> **What you will do**
Check every line of the records below for the string "computer", then report only how many lines have it.

> **Provided records**
────

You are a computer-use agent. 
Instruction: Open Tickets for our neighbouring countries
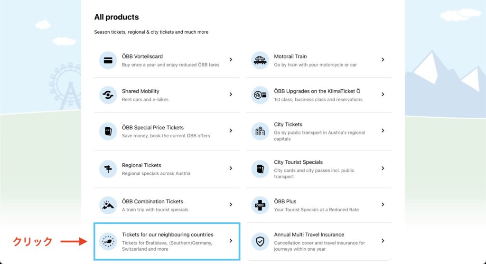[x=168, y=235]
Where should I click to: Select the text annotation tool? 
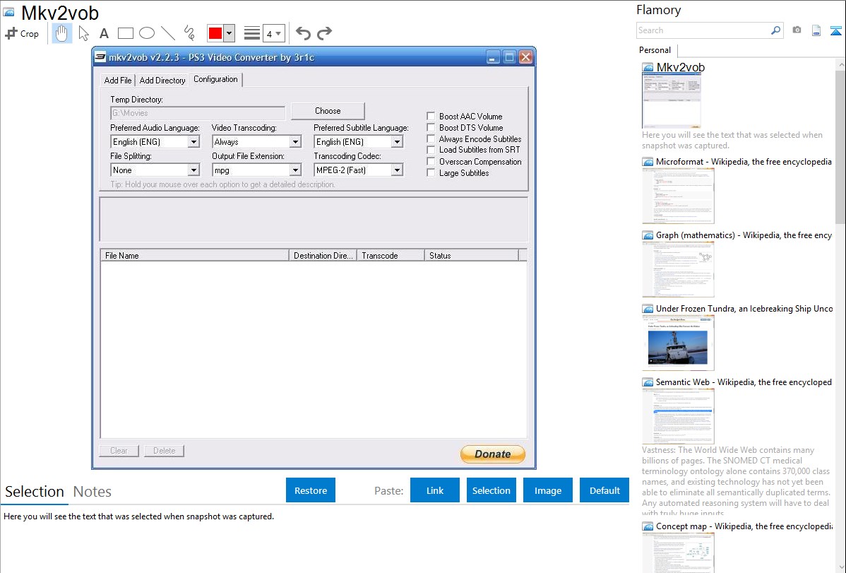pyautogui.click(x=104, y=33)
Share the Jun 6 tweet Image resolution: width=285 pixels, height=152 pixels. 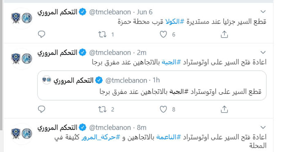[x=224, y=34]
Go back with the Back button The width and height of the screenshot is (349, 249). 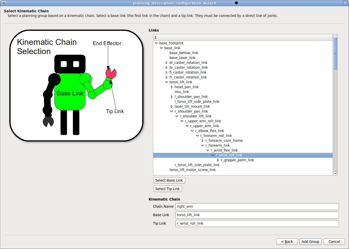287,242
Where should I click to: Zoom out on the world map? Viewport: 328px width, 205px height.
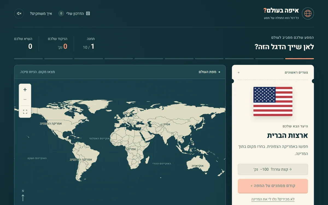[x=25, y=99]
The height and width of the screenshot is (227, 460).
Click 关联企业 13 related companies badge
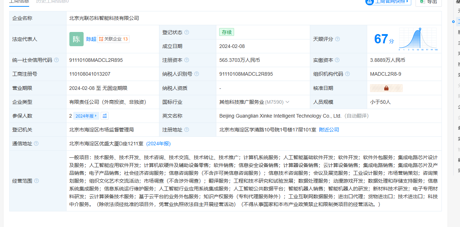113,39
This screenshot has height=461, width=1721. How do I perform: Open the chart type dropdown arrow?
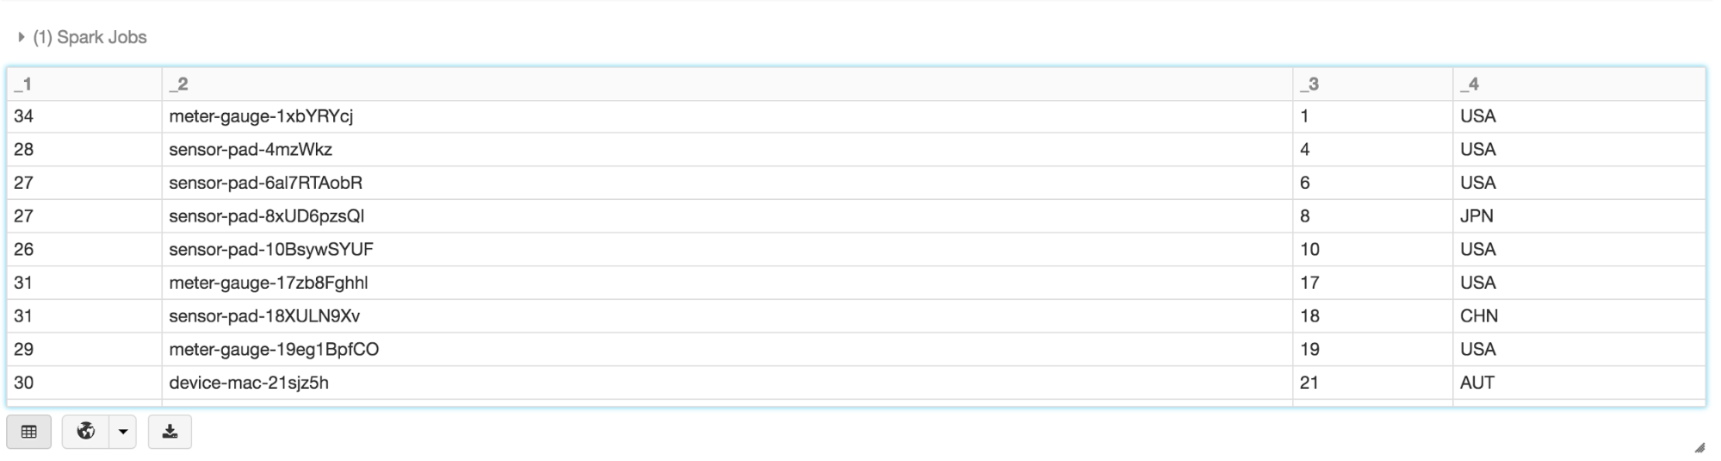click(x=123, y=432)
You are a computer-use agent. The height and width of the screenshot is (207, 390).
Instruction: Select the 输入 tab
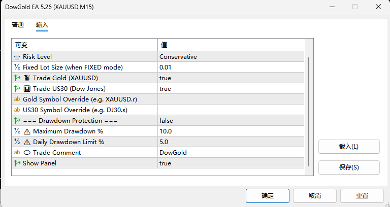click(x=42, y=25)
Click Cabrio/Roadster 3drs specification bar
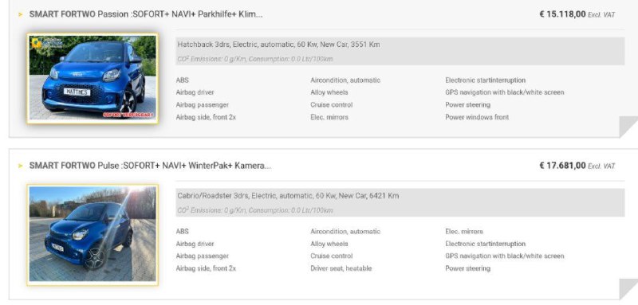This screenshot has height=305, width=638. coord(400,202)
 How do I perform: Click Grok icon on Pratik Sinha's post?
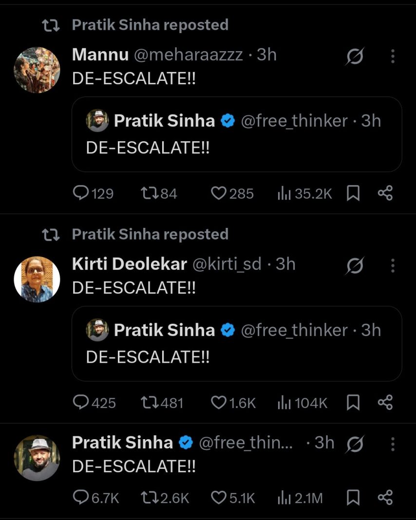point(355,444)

────

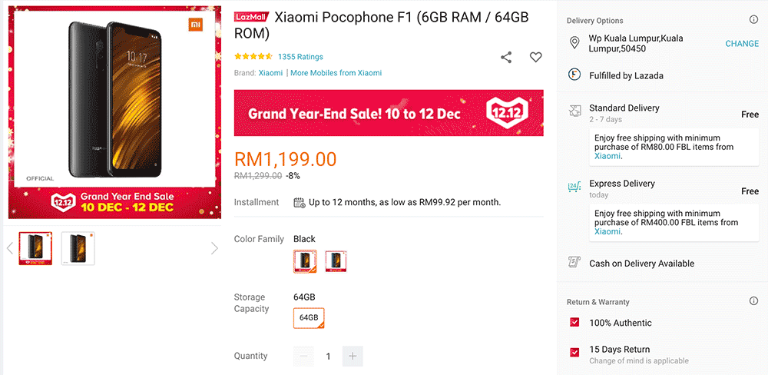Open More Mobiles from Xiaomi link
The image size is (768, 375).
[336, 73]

────

> **Answer box**
2